§ Brief
From the data that follows, set down exactly the lines from the one with "Start recording with the record circle icon" through the one with "This screenshot has height=496, width=801.", counting both. Pictures stay out.

§ Material for this task

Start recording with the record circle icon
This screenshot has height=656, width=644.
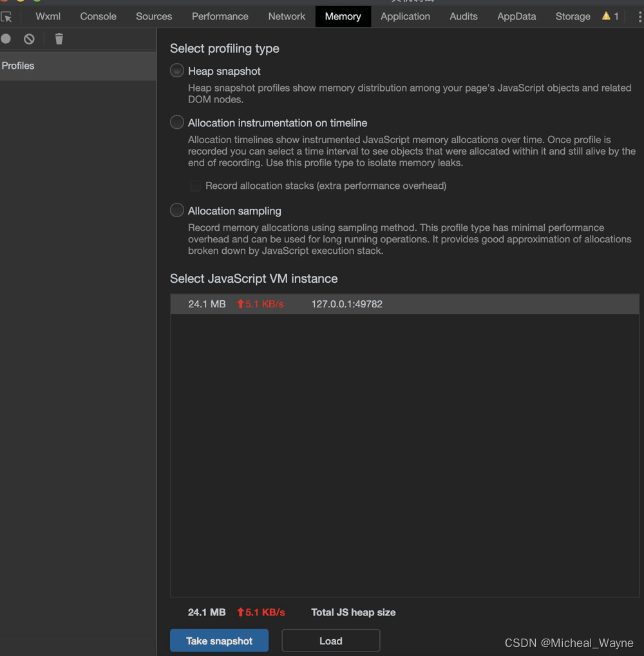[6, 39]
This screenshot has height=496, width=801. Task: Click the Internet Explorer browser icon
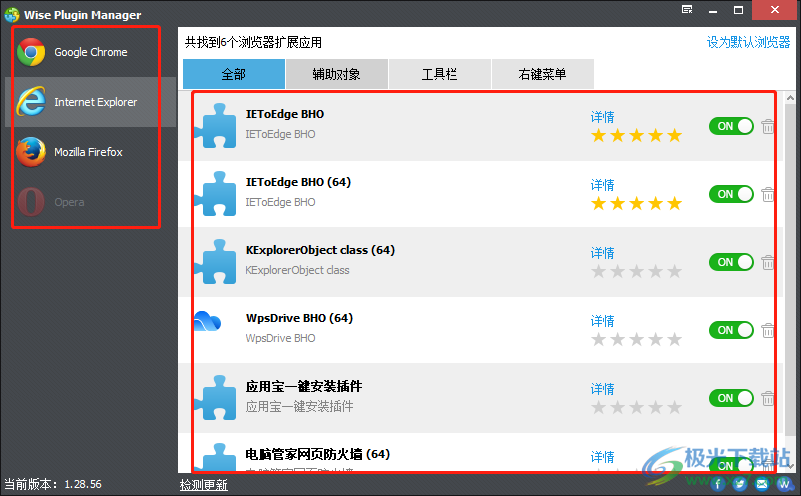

...

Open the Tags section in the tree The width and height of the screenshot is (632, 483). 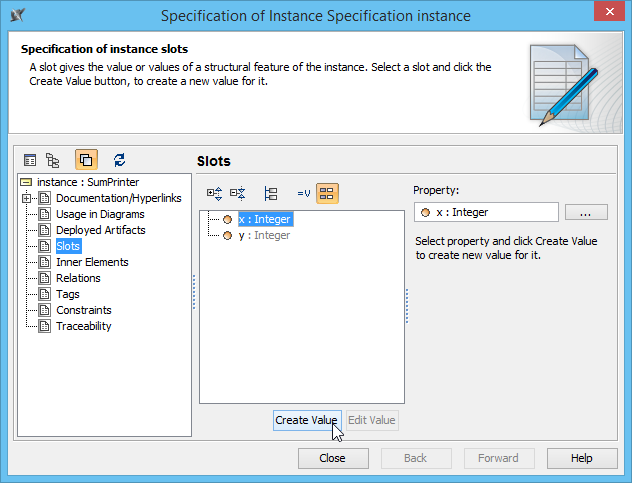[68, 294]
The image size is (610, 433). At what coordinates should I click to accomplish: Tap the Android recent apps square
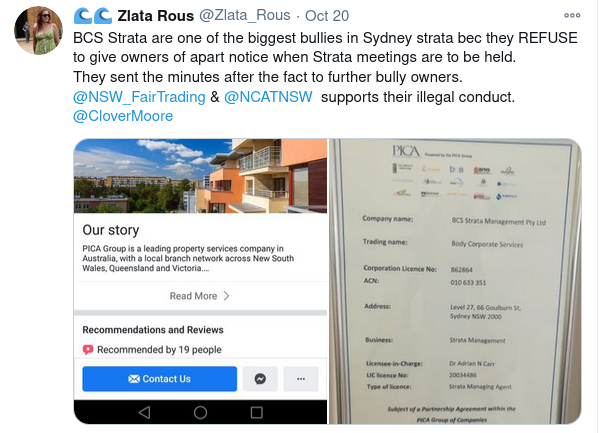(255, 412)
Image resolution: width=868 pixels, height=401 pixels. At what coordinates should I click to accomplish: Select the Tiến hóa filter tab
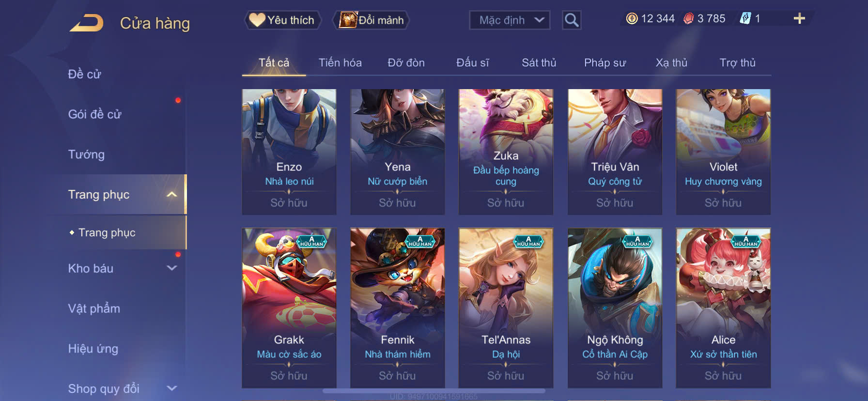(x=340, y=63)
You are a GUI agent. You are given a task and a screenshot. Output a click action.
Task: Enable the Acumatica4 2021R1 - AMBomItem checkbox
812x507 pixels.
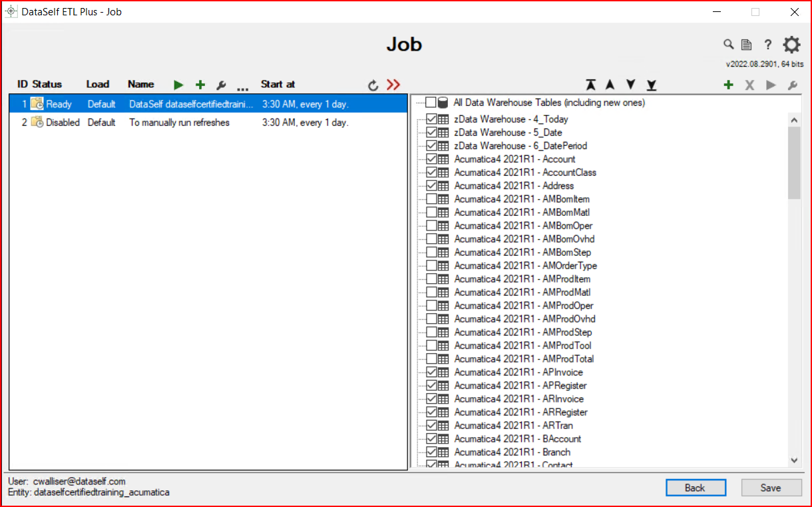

§ Solution for this problem
Start recording with the record circle icon
This screenshot has height=656, width=644.
[6, 39]
This screenshot has height=496, width=801. Task: Click the Internet Explorer browser icon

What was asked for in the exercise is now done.